○
齋藤(健)
委員 アメリカの状況を少し詳しく
お話しさせていただきたいと思います。
まず、アメリカは今どういう
約束をしているかということでありますけれども、国内で法律が成立をすれば二〇二〇年に一七%削減をするという
目標、つまり、自分の国内法が成立をすれば一七%削減するという
約束を国連の
事務局に
提出をしている。だから、これがアメリカの今の正式なスタンスであります。
そのアメリカの状況でありますけれども、アメリカの立法状況は今、下院の状況でありますが、下院は、二〇〇九年の六月に、ワックスマン・マーキー法案というものが、賛成二百十九、反対二百十二の僅差で辛うじて通過をいたしております。下院は、これまで何回もこの温暖化絡みの法案が出ては、下院というのはどうしても地元の力が強いところがありますので、全然成立をしたことがないんですが、このワックスマン・マーキー法案というもので初めて気候変動絡みの法案が下院を通過したのであります。
この下院の法案の排出削減
目標というものは、二〇二〇年について二〇〇五年比二〇%減というふうになっているんですが、これはあくまでも努力
目標でありまして、そういう
意味では、対外的な責任は一切負わないものになっております。したがって、
日本が求めているものにはなっておりません。下院にある法案は、既に
日本が求めているものにはなっておりません。
その下院も、その後、中間選挙で
民主党が大敗北をしまして、共和党が百七十九から六十三議席ふやして二百四十二議席になりましたので、
民主党は過半数割れになりました。この法案は、
民主党が過半数のときでさえ造反が多くて辛うじて僅差で通ったものでありまして、下院ではこの種の法案が過去通ったことがないことを考え合わせますと、しかも今ある法案でさえ努力
目標でしかないわけでありますから、この下院で、あと二年間、
日本が求めるような削減
目標が通過する可能性はありません。
そして、上院では今、上院の選挙前にも、上院は二〇〇九年の九月に、ケリー・ボクサー法案というところから始まりまして、調整が始まりました。難航いたしまして、最終的に、国連に
提出したときに引用された一七%削減
目標は、当初上院の法案に入っていたのがなくなってしまいまして、数値
目標がなくなった状況の上院の法案も合意ができていない。
さらに、その後、中間選挙で上院では共和党が四十一から四十七になりまして、過半数には満たないものの、アメリカでは上院が六十議席を割りますと極端に法案を通しにくくなるという状況になりますが、
民主党は六十議席を割っているわけであります。上院
民主党は、今でさえ一七%の
目標がない法案で合意に苦しんでいたのが、この中間選挙で、まとめることがほぼ絶望的になったわけであります。したがいまして、今、アメリカが条約
事務局に
提出した、国内法が成立すれば一七%削減をするということは、ほとんど実現可能性がなくなっているんです。
アメリカは、
世界の
排出量の一九%を出している国です。
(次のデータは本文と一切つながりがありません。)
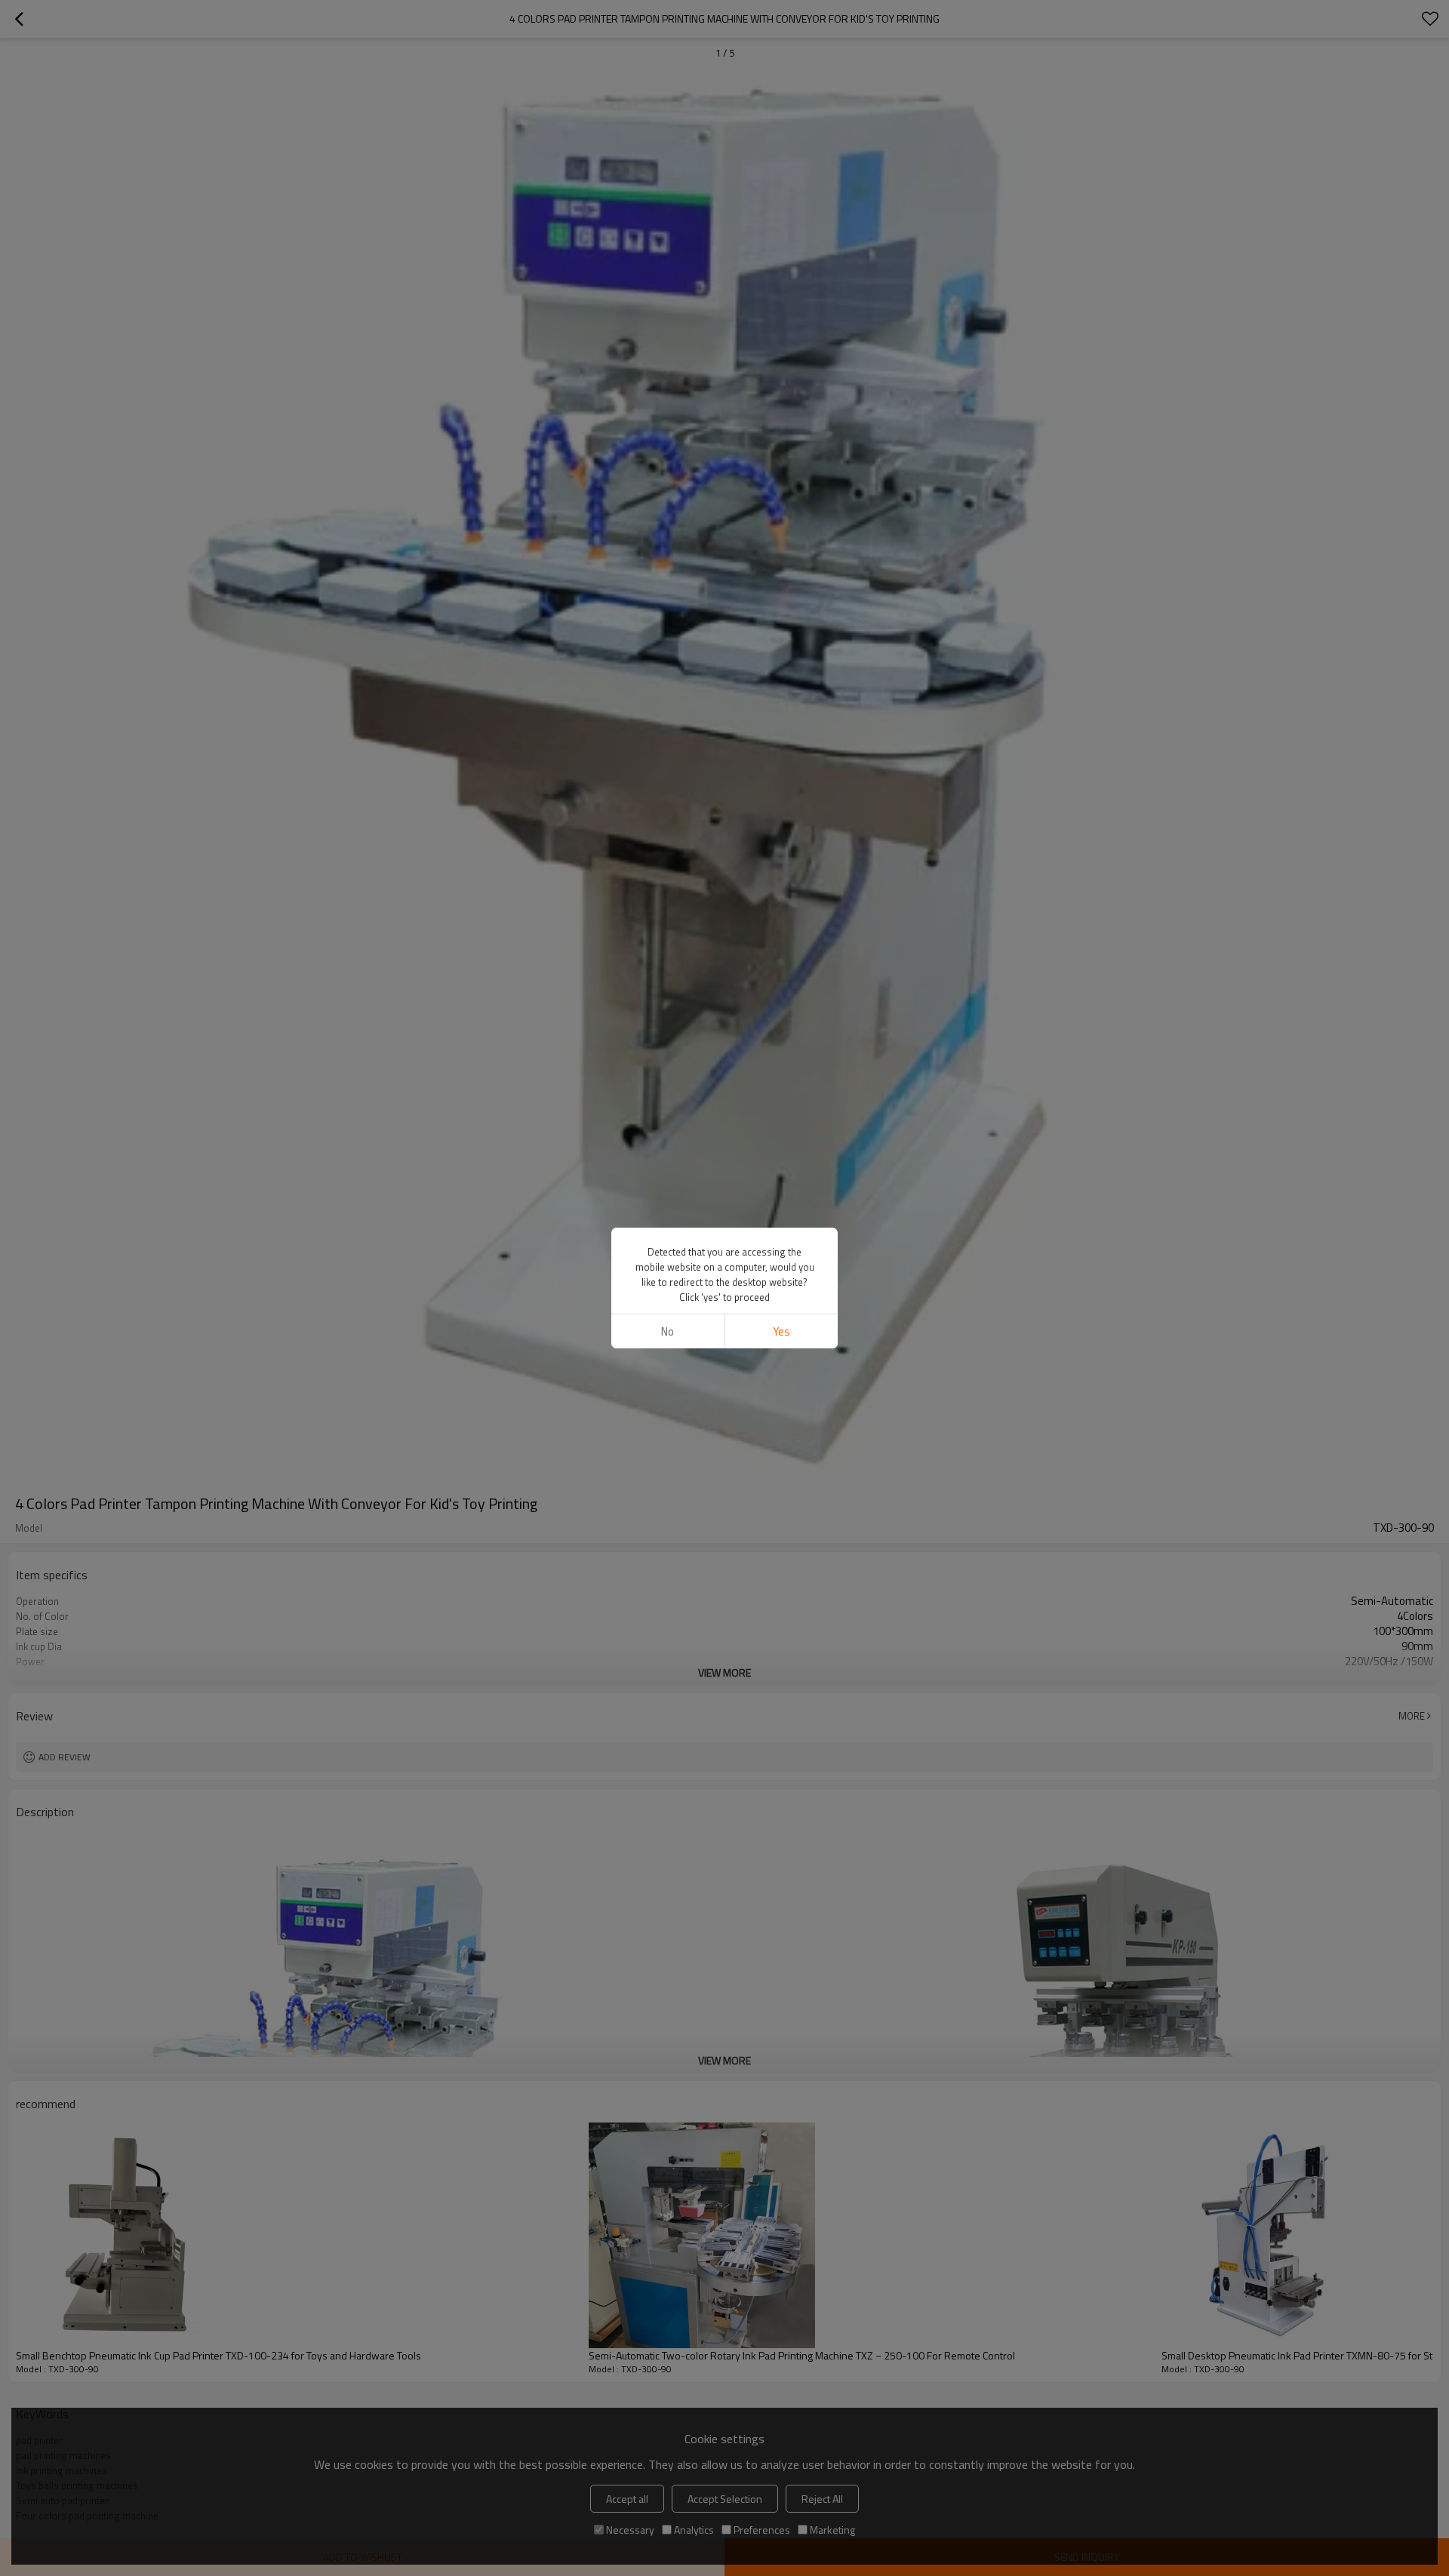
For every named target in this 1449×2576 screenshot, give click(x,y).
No (667, 1331)
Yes (781, 1331)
この国が、
日本が求めている条件が恐らくもう九九%以上満たされない、そういう議会の状況になっているわけでありますから、もしアメリカがこの
日本が求めるような前提条件が満たされなかった場合には、
日本がこういうふうにするというのをつくって当然だと思います。もし、このアメリカ議会の九九%の、まあ私は不可能だと思いますが、それをひっくり返せる妙案があるというのであれば、どういうふうに
日本政府は米国議会を動かしていけるのか伺いたいと思います。
それから、もう
一つ申し上げますと、ヨーロッパやオーストラリアは、
世界が高い
目標で意欲的に取り組むなら自分たちは何%を削減する、
世界がやらないのであれば自分たちは何%やるという二段階の、当然のやり方で
世界に交渉に臨んでいるわけであります。なぜなら、国際交渉というのは、満たされるかどうかわからないけれども、満たされなかった場合にはこうするというものがなければ、どうしていいかわからないじゃないですか。
ですから、なぜ、ここまで前提条件が満たされないということがはっきりしておきながら、今なお出そうとされないのか、そして、もし前提条件が満たせるというのであれば、どうやって満たすような努力をされようとしているのか、その点について明快に御答弁いただけたらと思います。